Krieger III Der Krieger III ist eine Balanceposition und zeitgleich eine sanfte Rückbeuge. Die Fußund Beinmusmuskulatur wird gekräftigt. Die Konzentration und das tiefe Atmen hinterlassen ein Gefühl der Ausgeglichenheit, die sanfte Rückbeuge im Oberkörper wirkt belebend auf Geist und Körper. Für die Ausführung finde einen stabilen Stand mit dem Standbein und halte die Beinmuskulatur angespannt. Es hilft dabei, das Knie minimal gebeugt zu lassen. Drücke deinen Großzehballen und die Außenkante der Ferse gut in den Boden. Hebe das hintere Bein parallel zum Boden in die Luft, der Fuß ist rangezogen und die Innenseite des Oberschenkels zieht sanft Richtung Decke, so dass die Hüfte geschlossen bleibt. Halte beide Beine aktiv. Hebe die Arme neben den Körper, die Schulterblätter ziehen zueinander und die Arme streben nach hinten. Hebe das Brustbein sanft nach vorne an, so dass eine kleine Rückbeuge entsteht. Atme ruhig und tief, um deinem Organismus Sicherheit zu signalisieren und so das Gleichgewicht zu halten. Für mehr Power strecke die Arme nach vorne aus. Bleibe für fünf Atemzüge und wechsel die Seite.

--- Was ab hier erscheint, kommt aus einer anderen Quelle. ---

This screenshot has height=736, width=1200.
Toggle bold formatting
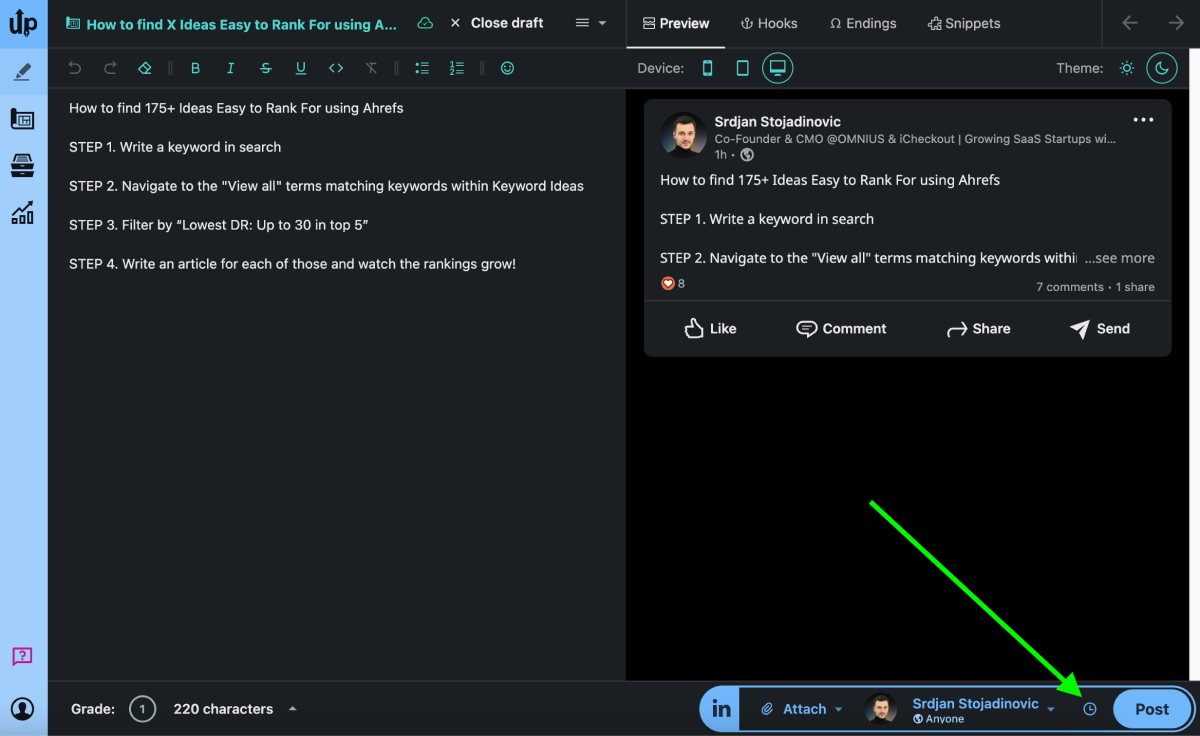[195, 67]
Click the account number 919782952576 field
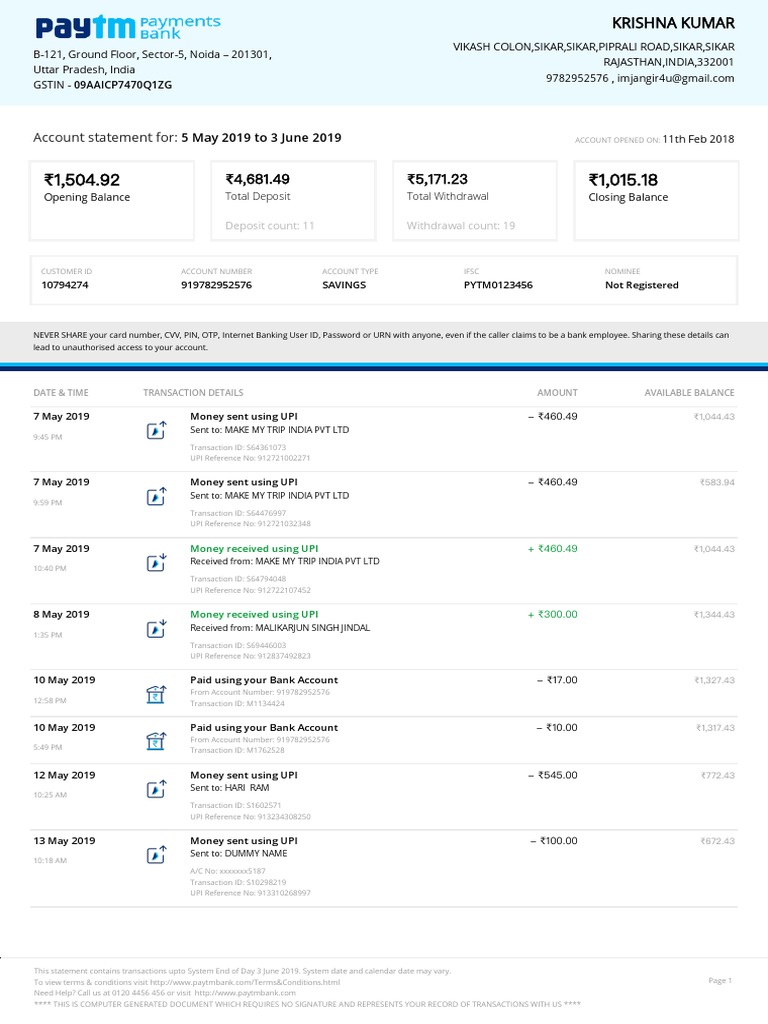 pyautogui.click(x=216, y=285)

Endentspannung/Totenhaltung Lege dich in die Rückenlage, die Füße dürfen entspannt nach links und rechts fallen, die Arme liegen neben dem Körper mit den Handinnenflächen nach oben. Schließe die Augen und atme dreimal tief durch die Nase ein und durch den Mund aus, dann lasse die Atmung natürlich fließen. Bleibe für fünf bis zehn Minuten bewegungslos liegen. Zieht es im unteren Rücken, lege dir ein Kissen unter die Kniekehlen. Die Totenhaltung steht als Symbol für das Loslassen auf allen Ebenen und neu gewonnene Energie darf sich im Körper verteilen. Eine tiefe Entspannung bei gleichzeitig wacher Wahrnehmung wirkt erfrischend und regenerierend. Stresshormone werden abgebaut, das Immunsystem darf sich stärken und tiefe Ruhe stellt sich ein. Jede Yogapraxis endet mit dieser wohltuenden Endentspannung.